> _Given data_:

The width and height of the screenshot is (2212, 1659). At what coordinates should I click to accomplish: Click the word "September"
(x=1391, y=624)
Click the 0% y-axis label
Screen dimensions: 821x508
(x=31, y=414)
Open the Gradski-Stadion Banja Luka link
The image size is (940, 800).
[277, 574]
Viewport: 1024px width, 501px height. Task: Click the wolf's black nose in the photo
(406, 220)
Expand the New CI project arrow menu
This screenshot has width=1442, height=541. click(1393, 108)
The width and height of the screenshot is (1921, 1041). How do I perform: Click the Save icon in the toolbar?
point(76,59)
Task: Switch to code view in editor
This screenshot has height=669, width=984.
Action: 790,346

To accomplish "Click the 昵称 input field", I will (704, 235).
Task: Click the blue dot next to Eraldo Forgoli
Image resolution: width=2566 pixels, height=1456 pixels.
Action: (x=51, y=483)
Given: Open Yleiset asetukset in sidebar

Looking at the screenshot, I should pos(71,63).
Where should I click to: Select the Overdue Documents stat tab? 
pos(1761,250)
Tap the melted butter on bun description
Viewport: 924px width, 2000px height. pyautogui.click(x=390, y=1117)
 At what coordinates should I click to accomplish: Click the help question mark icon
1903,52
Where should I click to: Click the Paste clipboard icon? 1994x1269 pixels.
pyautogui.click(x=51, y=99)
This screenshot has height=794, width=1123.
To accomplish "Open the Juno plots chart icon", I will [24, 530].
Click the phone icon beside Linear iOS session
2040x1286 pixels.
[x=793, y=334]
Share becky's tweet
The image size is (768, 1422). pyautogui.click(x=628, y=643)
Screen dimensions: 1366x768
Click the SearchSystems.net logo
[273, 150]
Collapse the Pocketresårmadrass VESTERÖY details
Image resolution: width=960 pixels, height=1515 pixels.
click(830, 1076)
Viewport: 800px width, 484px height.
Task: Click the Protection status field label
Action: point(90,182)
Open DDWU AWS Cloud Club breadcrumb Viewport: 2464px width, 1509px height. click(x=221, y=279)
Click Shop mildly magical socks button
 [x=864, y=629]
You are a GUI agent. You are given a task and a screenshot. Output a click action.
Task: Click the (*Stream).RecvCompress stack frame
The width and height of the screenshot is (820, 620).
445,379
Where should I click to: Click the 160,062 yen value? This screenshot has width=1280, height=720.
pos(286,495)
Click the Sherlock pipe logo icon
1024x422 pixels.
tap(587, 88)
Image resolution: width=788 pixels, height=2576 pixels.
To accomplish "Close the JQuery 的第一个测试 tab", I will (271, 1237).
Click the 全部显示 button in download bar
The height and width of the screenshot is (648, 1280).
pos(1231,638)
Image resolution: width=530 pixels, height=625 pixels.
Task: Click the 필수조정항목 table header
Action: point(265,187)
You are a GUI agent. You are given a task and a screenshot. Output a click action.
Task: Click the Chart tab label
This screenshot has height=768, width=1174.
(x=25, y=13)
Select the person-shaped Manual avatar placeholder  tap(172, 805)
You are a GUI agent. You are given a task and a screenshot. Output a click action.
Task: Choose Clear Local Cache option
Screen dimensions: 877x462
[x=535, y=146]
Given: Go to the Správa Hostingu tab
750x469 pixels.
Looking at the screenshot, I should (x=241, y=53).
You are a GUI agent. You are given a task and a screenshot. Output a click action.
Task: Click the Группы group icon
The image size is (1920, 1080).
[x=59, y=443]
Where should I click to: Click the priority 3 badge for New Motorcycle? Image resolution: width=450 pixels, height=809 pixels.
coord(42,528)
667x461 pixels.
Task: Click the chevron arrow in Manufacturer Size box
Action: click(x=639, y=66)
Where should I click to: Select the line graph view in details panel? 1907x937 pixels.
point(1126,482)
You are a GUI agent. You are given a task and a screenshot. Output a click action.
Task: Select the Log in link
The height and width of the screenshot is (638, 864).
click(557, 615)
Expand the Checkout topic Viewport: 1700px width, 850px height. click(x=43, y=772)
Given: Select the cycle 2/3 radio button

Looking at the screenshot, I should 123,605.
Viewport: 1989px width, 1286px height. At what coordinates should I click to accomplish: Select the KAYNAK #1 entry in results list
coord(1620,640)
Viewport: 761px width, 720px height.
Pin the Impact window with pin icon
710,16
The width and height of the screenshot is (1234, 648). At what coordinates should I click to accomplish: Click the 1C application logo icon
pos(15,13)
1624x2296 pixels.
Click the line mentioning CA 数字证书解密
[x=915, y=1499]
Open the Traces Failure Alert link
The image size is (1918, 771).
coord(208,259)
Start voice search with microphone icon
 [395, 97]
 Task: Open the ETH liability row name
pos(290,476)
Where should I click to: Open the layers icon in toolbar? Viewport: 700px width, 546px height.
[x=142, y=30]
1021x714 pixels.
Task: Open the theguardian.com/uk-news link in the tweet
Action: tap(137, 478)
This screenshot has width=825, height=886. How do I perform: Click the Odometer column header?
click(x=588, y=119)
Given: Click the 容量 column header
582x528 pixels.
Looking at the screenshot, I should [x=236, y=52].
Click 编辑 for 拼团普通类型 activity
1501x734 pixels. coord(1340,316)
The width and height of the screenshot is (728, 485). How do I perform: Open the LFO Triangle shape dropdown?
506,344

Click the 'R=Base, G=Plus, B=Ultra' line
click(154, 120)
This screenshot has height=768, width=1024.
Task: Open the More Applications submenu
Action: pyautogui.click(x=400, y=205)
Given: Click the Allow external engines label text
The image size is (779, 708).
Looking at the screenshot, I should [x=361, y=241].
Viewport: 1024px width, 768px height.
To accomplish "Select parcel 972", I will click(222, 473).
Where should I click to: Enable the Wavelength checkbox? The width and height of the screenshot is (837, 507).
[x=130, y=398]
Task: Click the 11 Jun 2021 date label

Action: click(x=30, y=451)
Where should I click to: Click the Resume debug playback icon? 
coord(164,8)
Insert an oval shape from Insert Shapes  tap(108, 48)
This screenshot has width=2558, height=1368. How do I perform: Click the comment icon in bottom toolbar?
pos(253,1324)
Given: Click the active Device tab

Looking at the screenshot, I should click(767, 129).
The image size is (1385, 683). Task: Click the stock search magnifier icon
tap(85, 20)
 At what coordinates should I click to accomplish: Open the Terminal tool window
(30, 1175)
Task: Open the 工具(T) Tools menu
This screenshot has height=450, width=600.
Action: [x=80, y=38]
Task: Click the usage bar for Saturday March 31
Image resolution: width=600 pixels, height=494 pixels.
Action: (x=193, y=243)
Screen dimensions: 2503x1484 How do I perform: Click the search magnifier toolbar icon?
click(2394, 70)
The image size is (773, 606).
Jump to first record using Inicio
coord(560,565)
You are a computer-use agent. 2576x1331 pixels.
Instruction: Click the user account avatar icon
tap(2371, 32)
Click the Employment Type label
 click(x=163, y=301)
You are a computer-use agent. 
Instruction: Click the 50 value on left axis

> _Goal_:
Return each line above that contains the string "This", copied in full.

> _The completed task_:
This screenshot has width=1442, height=541. click(1393, 108)
This screenshot has height=669, width=984.
This screenshot has height=794, width=1123.
Where should I click to: Click the 160,062 yen value? This screenshot has width=1280, height=720.
This screenshot has height=768, width=1174.
This screenshot has width=825, height=886. How do I perform: Click the Odometer column header?
This screenshot has height=768, width=1024.
This screenshot has width=2558, height=1368. How do I perform: Click the comment icon in bottom toolbar?
This screenshot has height=450, width=600.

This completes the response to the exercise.